Text>
============================================================
As a result, as early as 1935, the Depression in Britain was virtually over. By contrast, the U.S., where government intervention - in line with Keynesian thinking - was much more pronounced, did not begin to recover until the outbreak of World War II.

 

While President Franklin D. Roosevelt's innumerable government schemes and unprecedented welfare spending undoubtedly protected Americans against the ravages of poverty and unemployment, they certainly did nothing to bring recovery.

 

In many ways, the New Deal, with its obsession with government control over the economy and money supply, intervention to control prices and agricultural production among myriad social projects, was a terrible advertisement for big government.

 

For when businesses should have been investing for the future, they were defensive and angry, their confidence shattered by Roosevelt's attacks on them.

 

The great myth about Keynesianism, in other words, is that it was tried in the Thirties and proved successful.

 

In fact, Keynes did not publish his landmark General Theory until 1936, and his ideas did not take hold among senior Tory and Labour politicians until the Forties.

 

And in the years after the war his complicated theory of demand management was gradually diluted into a recipe for government spending, with prime ministers such as Harold Macmillan and Harold Wilson printing money rather than facing up to the realities of Britain's industrial decline.

 

By the mid-Seventies, the result was rampant inflation, soaring unemployment and a bloated, bureaucratic public sector, prompting Labour's Prime Minister Jim Callaghan to issue a famous repudiation of Keynesianism.

 

'We used to think you could spend your way out of recession by boosting government spending,' he told his party in 1976.
============================================================
Records provided>

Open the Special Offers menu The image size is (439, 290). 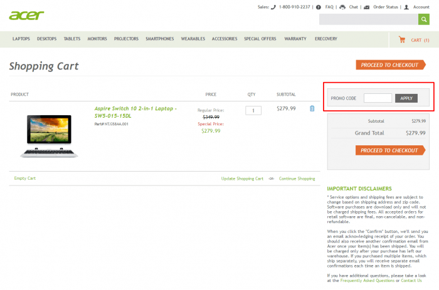260,39
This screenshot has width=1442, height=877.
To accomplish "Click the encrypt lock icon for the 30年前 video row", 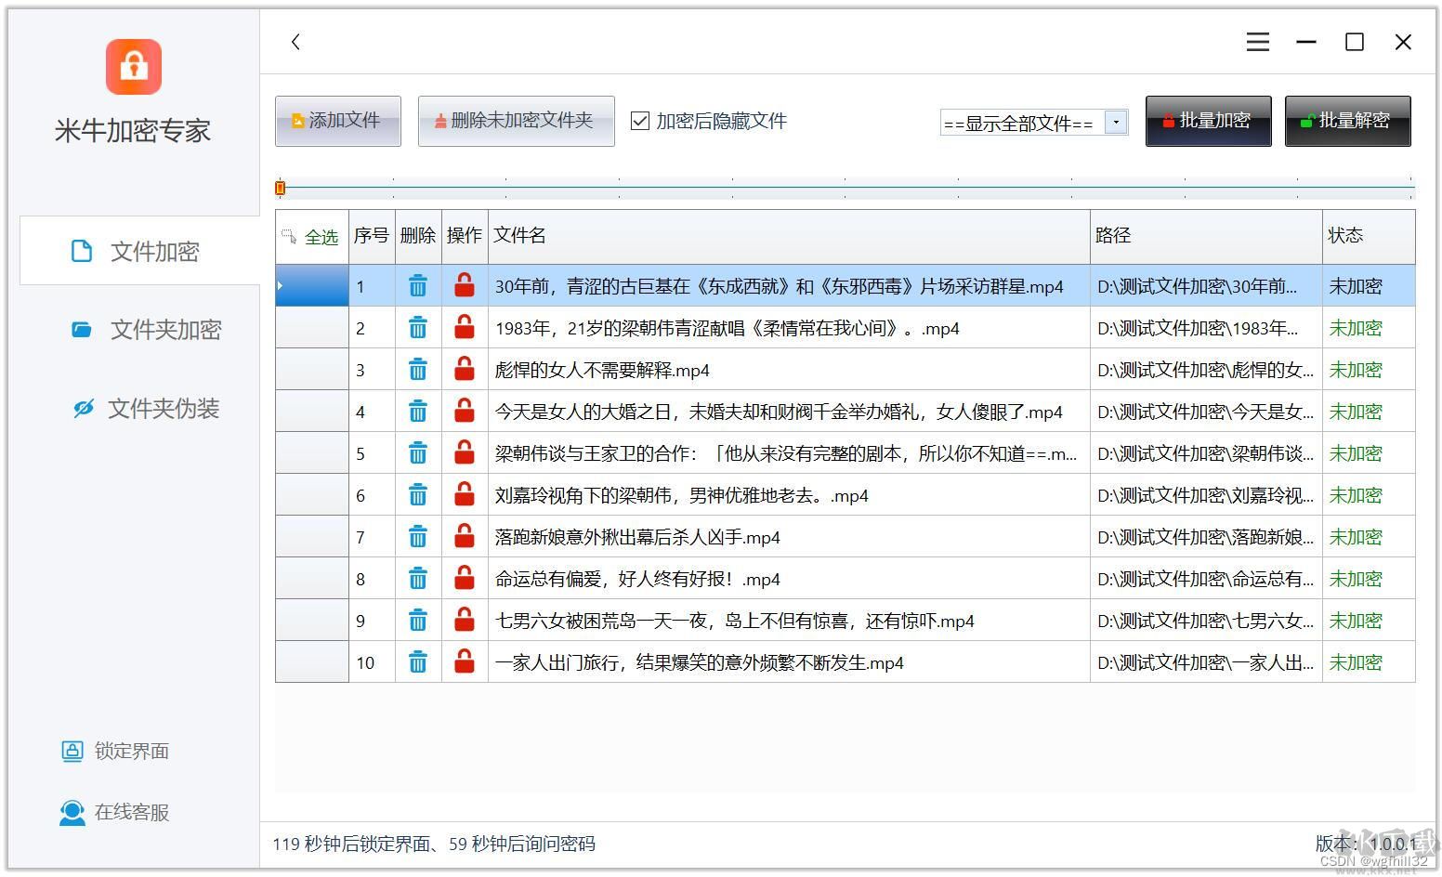I will pos(464,286).
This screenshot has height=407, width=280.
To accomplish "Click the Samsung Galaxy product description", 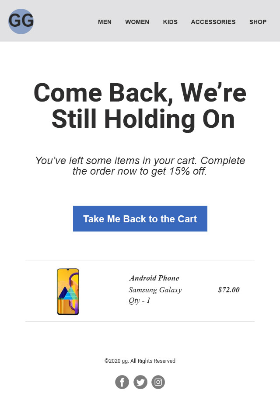I will 155,290.
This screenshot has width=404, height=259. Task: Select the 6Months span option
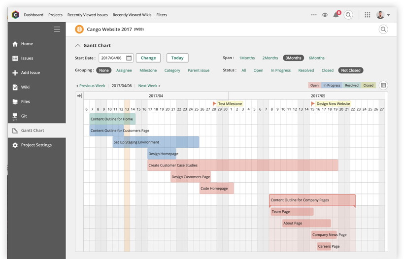point(316,58)
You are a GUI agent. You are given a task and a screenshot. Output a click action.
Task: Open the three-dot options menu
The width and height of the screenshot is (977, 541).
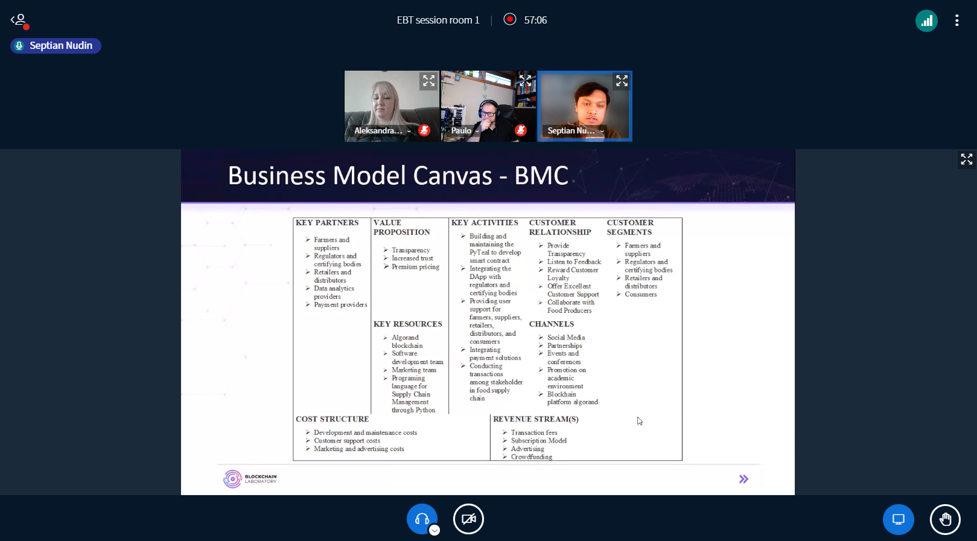point(956,21)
============================================================
To do>
a: According to the text on Keynesianism, in what year did Keynes publish his General Theory?
b: Carry on the text on Keynesianism from the point at which it stops, picking up directly after the final sentence.

Outputs for the tasks>
a: 1936

b:
 

'I tell you, in all candour, that option no longer exists.'

 

Callaghan's words marked the end for Keynesianism in Britain - which makes it all the more surprising that it is making a comeback.

 

But while even Keynes's critics, such as the monetarist Milton Friedman, acknowledge that he was a brilliant economist, it would be a dreadful mistake to turn back the clock to the theories of the Twenties and Thirties.

 

In fact, as a die-hard Liberal who hated socialism and supported capitalism, Keynes thought of government intervention only as a last resort.

 

He never envisaged a public sector on the scale we have today and would be horrified by the current regime of welfare entitlements.

 

What is more, he never anticipated the problems of soaring world commodity prices and massive inflation, which is why Keynesianism collapsed in the Seventies.

 

His admirers insist that he would have tackled the problem of inflation had he not died in 1946 at the age of 63 - but this only hammers home the point that, at best, his theories were a work in progress, not the definitive answer to the world's ills.

 

Above all, Keynesianism was the product of a world of national tariffs, protectionism and jealously guarded economic sovereignty.

 

In a globalised world when governments badly need to win the confidence of international exchange markets, the idea of heedlessly borrowing and spending your way out of recession is as outdated as the films of George Formby and Gracie Fields.

 

The crowning irony, though, is that Keynes himself would have been the first to mock his new admirers.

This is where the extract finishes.